Carbon prestressing – New floor cross-sections for building construction

Owing to the significant share of cement production, building with concrete generates about 8 % of global CO2 emissions while also contributing to the imminent worldwide depletion of sand and gravel resources. However, since we are currently unable to abandon concrete construction, an alternative solution would be to significantly reduce the mass of concrete structures while retaining the method’s cost effectiveness and associated comfort.

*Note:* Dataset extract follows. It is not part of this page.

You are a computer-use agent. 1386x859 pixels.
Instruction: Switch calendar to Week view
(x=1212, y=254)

Solid reinforced-concrete floors have set a global standard in building construction, encompassing, for instance, office, residential and hotel buildings. In the future, lightweight yet rigid, carbon-prestressed floor systems will provide an appropriate solution for substituting them. Conventional concrete floors are usually 30 cm thick, but they could be replaced with lightweight, corrosion-resistant shell structures with an average thickness of only 10 cm in order to make a tangible contribution to saving resources and thus reducing CO2 emissions. Precast floor slabs open up a greater sustainability potential because less waste is generated during their prefabrication. They also allow for easier removal and demolition as well as more efficient reuse.

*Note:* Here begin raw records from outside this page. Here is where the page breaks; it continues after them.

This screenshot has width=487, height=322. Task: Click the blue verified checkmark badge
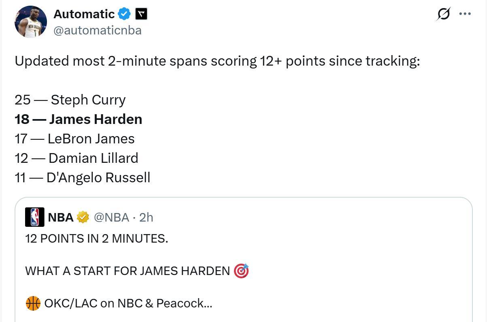[x=124, y=14]
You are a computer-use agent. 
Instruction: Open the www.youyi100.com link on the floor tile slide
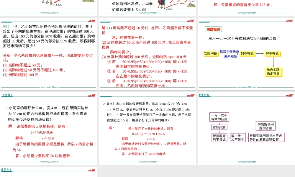[49, 162]
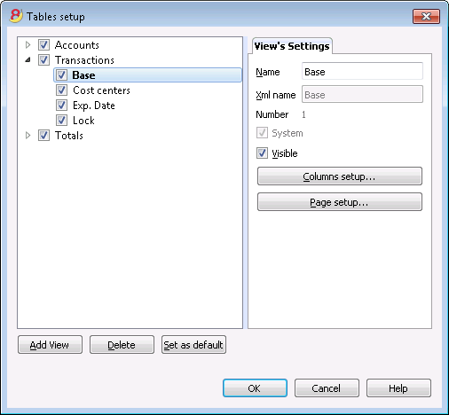Screen dimensions: 449x415
Task: Select the Lock view in the tree
Action: [x=83, y=121]
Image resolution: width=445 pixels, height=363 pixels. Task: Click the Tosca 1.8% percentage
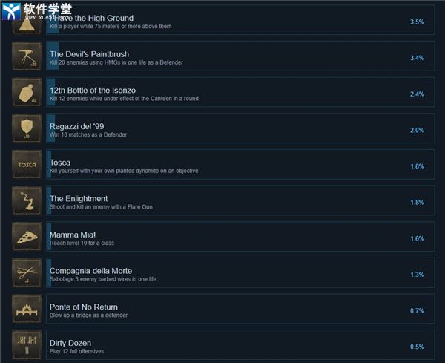417,166
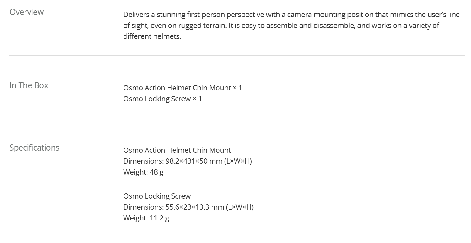
Task: Click the overview line starting with "Delivers a stunning"
Action: (291, 15)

The lightweight, high-strength, fatigue-resistant category of carbon fiber reinforced polymers (CFRPs) excels with a tear length of approximately 200 km, which presumably is the greatest of all materials. They allow for a very high degree of concrete prestressing while making it possible to reduce the concrete cover to the required minimum. In so doing, the full range of benefits of lightweight construction can be utilized since the spans commonly used in building construction tend to be rather small compared to bridge structures, and simply or doubly curved elements can be used to activate the structural shell behavior while minimizing bending. This principle paves the way towards designing slender and lightweight yet rigid structural components that minimize concrete consumption without compromising on the benefits such as durability and cost effectiveness.